Review of “Drowning in the Floating World” by Meg Eden

Meg Eden’s landscape for “Drowning in the Floating World” is the 2011 Tohoku tsunami in Japan and the following Fukushima nuclear disaster. The poems are populated by people who are fully realized in a few lines. It is through this close focus that the big picture emerges. Huge horrors cannot be processed all at once, and the small details make it all identifiable and real in a way that a camera pulled back would not be able to do.

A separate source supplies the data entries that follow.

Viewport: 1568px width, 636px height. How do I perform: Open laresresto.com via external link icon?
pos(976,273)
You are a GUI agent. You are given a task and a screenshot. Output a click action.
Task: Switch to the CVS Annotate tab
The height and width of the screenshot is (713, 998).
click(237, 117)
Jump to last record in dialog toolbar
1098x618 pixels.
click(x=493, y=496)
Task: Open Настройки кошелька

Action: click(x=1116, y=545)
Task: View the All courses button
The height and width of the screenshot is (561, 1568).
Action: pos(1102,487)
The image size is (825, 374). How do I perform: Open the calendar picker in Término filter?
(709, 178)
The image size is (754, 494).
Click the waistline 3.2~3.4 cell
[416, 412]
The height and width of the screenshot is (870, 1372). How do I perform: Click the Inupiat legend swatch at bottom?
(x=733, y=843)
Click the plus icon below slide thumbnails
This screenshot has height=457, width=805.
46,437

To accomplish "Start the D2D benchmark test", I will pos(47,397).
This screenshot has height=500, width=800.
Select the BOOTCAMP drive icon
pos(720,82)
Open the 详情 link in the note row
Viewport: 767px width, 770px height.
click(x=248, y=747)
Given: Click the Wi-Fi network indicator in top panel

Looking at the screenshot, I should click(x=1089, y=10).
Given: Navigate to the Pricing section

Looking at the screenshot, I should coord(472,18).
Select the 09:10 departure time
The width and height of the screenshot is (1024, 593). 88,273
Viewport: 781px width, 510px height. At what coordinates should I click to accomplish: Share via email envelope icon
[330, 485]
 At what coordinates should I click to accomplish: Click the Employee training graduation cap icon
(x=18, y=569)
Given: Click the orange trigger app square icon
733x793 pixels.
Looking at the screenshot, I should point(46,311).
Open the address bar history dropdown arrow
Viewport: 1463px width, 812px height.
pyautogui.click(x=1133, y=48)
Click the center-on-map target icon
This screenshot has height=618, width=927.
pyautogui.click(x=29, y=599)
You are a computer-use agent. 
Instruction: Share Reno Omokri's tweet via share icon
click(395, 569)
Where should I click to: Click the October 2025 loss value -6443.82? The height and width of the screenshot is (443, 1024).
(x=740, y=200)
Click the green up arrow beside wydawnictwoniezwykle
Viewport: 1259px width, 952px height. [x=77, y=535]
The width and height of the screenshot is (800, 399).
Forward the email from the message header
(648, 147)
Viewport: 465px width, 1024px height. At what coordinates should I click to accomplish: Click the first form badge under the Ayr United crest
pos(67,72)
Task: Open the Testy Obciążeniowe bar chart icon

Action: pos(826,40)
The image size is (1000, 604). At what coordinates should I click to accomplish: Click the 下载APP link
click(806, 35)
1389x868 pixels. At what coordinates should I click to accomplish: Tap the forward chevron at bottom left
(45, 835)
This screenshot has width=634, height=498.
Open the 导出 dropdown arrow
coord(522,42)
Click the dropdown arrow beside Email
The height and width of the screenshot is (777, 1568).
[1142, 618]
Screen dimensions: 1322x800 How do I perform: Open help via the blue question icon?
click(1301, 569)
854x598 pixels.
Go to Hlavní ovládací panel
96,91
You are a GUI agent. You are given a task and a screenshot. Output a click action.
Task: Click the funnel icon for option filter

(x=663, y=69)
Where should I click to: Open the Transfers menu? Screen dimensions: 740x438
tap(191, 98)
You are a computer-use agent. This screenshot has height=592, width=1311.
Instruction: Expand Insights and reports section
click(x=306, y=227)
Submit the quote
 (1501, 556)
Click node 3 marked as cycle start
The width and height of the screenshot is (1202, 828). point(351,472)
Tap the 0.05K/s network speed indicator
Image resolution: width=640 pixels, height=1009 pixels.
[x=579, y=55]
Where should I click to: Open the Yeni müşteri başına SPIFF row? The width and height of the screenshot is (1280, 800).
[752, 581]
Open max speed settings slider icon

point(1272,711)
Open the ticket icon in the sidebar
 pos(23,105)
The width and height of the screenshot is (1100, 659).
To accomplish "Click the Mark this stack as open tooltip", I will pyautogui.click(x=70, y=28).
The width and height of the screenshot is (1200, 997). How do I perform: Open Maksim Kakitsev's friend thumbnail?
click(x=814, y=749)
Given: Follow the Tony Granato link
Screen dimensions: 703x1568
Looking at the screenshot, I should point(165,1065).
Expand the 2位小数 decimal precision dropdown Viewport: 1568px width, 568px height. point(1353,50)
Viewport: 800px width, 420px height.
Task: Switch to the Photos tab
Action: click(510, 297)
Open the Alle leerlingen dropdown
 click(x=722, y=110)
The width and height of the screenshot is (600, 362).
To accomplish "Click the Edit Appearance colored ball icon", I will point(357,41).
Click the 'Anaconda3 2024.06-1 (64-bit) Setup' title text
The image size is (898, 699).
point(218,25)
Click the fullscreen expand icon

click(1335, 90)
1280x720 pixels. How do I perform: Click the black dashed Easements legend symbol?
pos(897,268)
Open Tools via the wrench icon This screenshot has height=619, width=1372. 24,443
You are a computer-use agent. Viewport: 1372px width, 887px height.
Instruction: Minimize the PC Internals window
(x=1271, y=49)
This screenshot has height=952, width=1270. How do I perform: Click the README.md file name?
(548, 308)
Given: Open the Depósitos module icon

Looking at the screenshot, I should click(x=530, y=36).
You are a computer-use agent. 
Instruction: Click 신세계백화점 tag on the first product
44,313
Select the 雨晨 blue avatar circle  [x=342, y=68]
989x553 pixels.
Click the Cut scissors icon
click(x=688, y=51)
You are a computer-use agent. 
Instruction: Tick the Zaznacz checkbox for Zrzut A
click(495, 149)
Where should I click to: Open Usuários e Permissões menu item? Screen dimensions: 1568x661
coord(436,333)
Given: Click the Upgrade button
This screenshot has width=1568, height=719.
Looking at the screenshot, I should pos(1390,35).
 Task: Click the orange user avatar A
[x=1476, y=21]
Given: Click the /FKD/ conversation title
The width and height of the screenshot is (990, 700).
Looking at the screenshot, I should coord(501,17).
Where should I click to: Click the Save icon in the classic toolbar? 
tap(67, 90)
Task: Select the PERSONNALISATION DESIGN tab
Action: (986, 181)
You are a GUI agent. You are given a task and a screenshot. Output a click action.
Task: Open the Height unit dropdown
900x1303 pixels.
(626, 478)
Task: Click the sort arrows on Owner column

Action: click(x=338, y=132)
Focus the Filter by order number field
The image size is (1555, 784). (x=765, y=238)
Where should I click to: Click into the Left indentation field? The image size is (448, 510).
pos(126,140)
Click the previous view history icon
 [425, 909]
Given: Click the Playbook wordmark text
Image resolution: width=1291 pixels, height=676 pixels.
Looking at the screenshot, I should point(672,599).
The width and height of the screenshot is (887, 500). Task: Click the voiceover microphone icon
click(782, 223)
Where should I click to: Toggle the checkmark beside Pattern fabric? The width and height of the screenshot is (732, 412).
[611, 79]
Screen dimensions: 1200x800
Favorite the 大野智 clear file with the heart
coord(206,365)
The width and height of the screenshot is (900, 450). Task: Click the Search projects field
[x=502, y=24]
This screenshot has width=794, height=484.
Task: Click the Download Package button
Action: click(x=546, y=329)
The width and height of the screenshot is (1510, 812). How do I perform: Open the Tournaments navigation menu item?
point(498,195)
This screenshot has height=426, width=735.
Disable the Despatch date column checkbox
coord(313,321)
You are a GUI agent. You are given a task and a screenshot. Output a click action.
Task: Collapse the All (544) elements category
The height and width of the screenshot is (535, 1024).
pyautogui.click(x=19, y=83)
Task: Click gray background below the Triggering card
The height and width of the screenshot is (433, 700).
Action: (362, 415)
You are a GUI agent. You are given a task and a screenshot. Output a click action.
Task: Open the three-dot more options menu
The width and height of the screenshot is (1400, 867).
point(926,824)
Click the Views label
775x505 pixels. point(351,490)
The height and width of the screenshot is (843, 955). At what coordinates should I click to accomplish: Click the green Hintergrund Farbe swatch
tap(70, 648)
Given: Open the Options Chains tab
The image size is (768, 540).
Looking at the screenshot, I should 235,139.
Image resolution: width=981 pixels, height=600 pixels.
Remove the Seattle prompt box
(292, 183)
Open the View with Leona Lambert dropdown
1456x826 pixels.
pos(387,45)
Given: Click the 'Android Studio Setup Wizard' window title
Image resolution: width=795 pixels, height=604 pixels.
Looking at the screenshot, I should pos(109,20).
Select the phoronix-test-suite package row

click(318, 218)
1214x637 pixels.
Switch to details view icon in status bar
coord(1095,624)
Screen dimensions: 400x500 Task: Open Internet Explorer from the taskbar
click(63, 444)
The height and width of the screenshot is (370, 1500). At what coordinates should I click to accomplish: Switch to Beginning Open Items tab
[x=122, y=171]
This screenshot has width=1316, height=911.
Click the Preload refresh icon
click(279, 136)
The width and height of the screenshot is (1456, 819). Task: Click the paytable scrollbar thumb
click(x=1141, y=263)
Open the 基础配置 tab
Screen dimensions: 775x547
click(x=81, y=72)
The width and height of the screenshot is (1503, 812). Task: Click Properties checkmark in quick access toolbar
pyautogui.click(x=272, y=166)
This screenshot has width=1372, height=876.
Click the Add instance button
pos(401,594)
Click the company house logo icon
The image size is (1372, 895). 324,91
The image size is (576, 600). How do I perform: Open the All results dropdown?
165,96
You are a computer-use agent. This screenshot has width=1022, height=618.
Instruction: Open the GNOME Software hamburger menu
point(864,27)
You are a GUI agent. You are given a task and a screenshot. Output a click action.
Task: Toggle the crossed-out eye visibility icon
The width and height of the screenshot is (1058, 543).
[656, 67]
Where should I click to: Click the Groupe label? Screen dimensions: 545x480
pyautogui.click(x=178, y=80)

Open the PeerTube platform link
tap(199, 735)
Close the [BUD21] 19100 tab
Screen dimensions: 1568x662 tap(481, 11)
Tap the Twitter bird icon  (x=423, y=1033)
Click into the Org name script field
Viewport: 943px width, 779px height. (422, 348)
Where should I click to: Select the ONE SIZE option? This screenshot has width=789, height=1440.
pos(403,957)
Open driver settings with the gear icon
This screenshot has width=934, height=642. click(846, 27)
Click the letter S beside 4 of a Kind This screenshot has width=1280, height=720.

In “Response to the Brother Who Wants to Move in After the Earthquake,” the fear is palpable. “You are contaminated; / a power plant lives in you now. / There’s already radiation in your skin, / and I can’t risk you rubbing off on me.” In “Poem for the Sneakers Washing Onshore,” Eden makes the scope of the tragedy more comprehensible in a simple way that grows on you with each line. “we are the feet of salarymen / & the feet of school girls / & the feet of tennis players / & the feet of arcade gamers…” Some poems come at you viscerally and will stick with you for a long time. These lines are from “Tsunami Girl.” “It happened quite slowly: her pale flesh rotted, / slipping from nature, from her family’s thoughts. / First, her face, then hands, and only at the very end, / her hair. Only then was she counted / collateral in a city filled with collateral.”


Nothing is wasted in this writing. I can feel that every syllable, every comma, was thought out. Beauty and horror dance together in these poems, tied together by a felt humanity. I highly recommend this book.